* **Problem description**
Can you copy out the records verbatim, from the line containing "Click the Tweet header title" through the line containing "(x=1483, y=397)", and nothing else?

* **Extracted entries**
_ _ _ _

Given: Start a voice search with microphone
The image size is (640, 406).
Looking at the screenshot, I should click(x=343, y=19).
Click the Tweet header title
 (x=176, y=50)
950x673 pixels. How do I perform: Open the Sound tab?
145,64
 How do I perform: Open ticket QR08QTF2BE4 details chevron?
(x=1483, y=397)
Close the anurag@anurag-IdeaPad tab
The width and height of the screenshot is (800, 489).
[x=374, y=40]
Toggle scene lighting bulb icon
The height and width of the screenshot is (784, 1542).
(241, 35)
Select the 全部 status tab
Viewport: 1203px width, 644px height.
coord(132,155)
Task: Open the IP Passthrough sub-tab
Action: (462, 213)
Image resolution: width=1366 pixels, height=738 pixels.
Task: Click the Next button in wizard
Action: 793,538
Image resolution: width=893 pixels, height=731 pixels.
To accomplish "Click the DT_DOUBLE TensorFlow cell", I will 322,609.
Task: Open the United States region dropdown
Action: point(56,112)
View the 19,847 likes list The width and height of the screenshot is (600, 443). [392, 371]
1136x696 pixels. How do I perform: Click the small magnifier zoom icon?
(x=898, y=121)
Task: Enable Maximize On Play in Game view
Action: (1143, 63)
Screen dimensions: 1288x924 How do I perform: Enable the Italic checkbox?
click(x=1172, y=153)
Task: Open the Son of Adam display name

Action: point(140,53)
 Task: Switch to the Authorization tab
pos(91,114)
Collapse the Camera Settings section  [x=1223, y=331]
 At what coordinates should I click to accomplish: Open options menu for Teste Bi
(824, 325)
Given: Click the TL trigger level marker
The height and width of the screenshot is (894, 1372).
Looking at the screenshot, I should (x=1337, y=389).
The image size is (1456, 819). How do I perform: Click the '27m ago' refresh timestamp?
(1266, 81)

_ _ _ _

* **Answer below**
Click the Tweet header title
 (x=176, y=50)
950x673 pixels. How do I perform: Open the Sound tab?
145,64
 How do I perform: Open ticket QR08QTF2BE4 details chevron?
(x=1483, y=397)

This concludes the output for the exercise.